Wednesday, October 5, 2011

The "Small Business" Canard

There's been a noticeable improvement in the quality and diversity of political writing on BDN Op-Ed page in recent months. This piece from Nate Libby, director of the Maine Small Business Coalition, exemplifies the trend:

Small-business owners know what's happening in our communities because we serve and employ the workers who make our local economies thrive.

[...]

Too often, we hear arguments for "business-friendly" policies that don’t match up with our experience--mostly coming from big-business lobbyists who claim to speak for our interests. The latest example is the “business” support for Sen. Susan Collins' "regulatory time out" and "regulatory accountability" proposals.

[...]

Take the "time out" proposal, which puts a freeze on new health and workplace safety rules or standards. When a football team calls a time-out, play stops on the field. But that's not what Sen. Collins is proposing at all. She is proposing to let big polluters, big banks and big insurers keep playing their games, but to take the officials out of the game so they can't throw flags on penalties.

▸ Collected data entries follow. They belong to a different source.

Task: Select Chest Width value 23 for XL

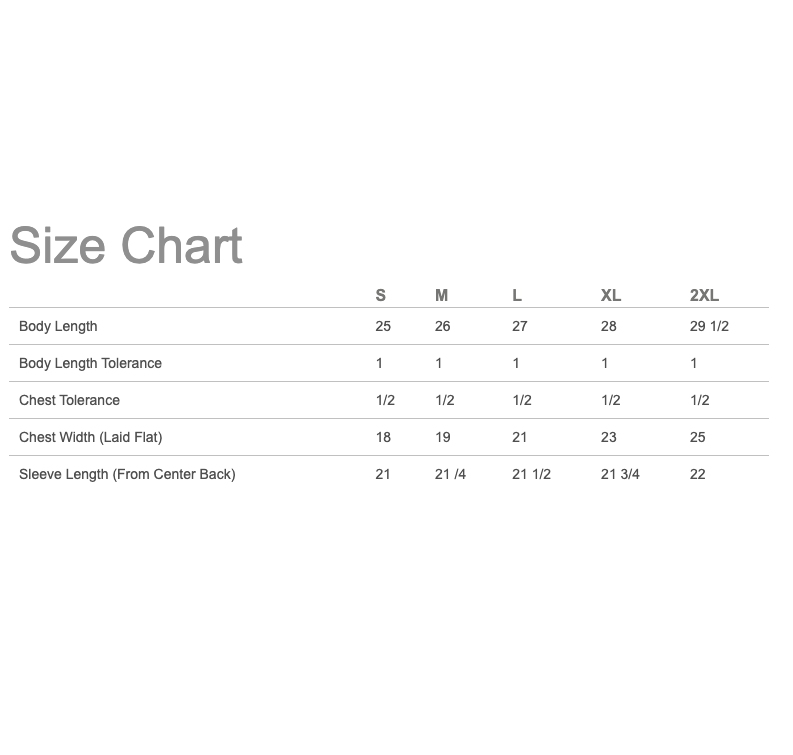Action: 608,437
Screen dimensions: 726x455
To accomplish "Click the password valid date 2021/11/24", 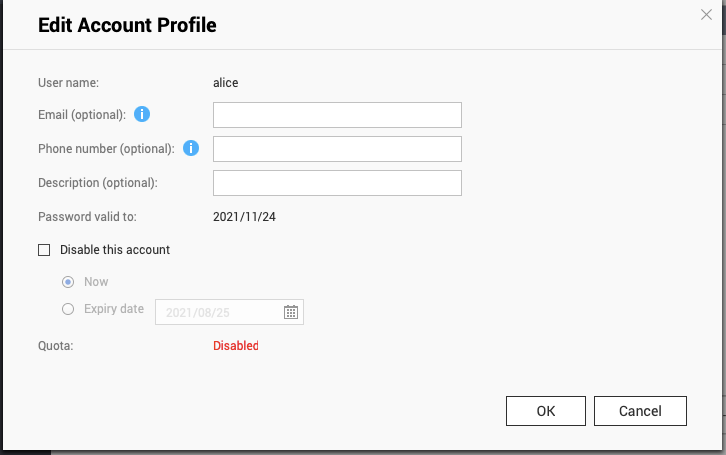I will point(244,216).
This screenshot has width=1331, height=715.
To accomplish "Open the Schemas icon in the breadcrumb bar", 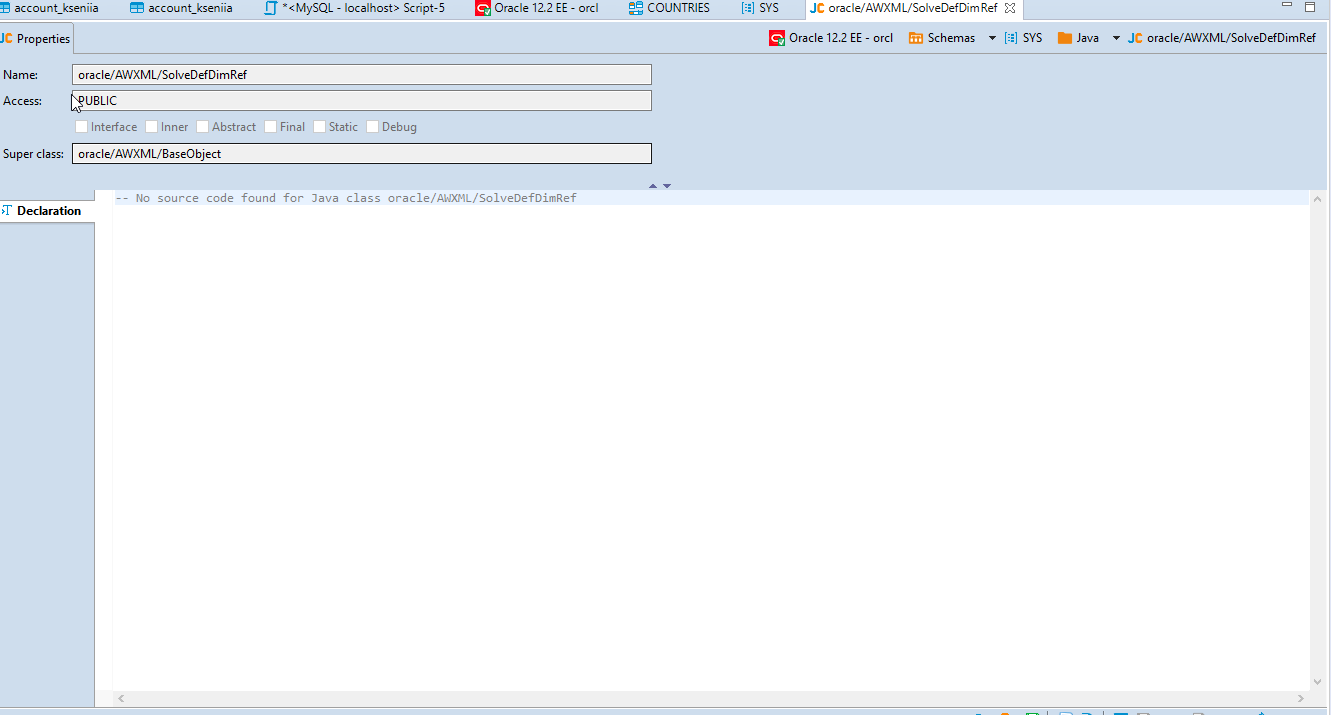I will pyautogui.click(x=917, y=38).
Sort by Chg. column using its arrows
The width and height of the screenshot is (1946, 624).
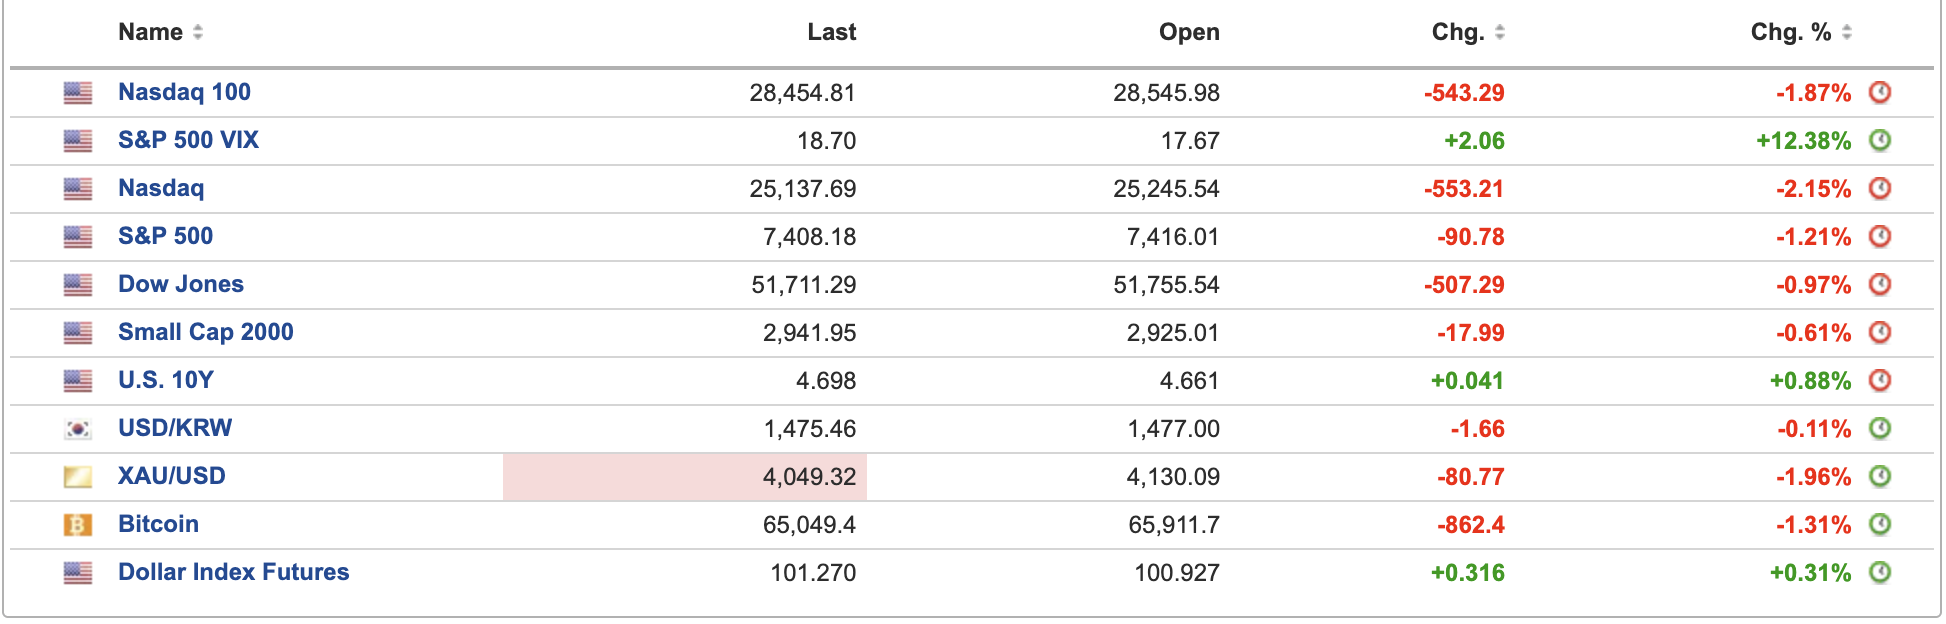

Who wins in that situation? The big guys do. And who loses? The little guys.
It's striking to see a Maine small business owner--let alone the leader of a 2,500 business coalition--calling out Collins' bogus "small business" posturing. But Libby's basic point in the piece isn't controversial--at least not in the small business community.

The fact is, very few business owners spend their days obsessing about government regulations.